**Your objective**
Only a number is required: how many lines of the material contain the string "Hair".

**Provided records**
****************************************

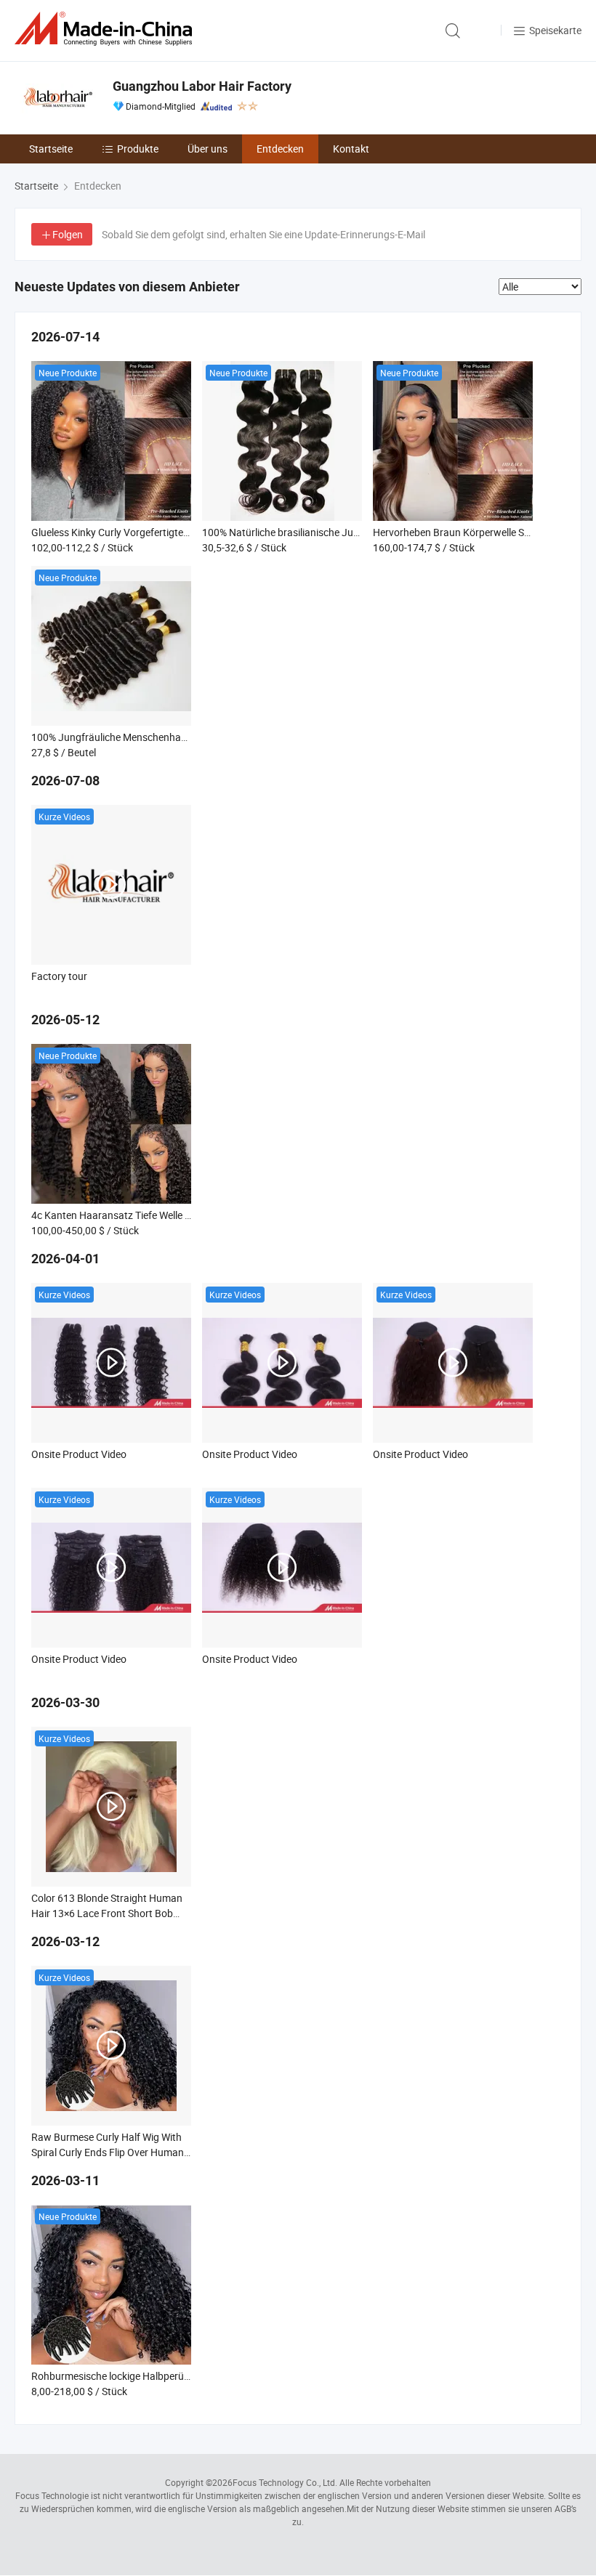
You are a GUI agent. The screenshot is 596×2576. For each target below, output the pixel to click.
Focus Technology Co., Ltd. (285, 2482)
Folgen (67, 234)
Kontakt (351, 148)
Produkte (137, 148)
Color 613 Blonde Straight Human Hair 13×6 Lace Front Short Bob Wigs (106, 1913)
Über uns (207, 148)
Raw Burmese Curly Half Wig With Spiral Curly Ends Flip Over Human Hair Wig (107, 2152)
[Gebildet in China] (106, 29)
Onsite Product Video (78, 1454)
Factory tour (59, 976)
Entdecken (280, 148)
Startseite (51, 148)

****************************************

**Written reply**
2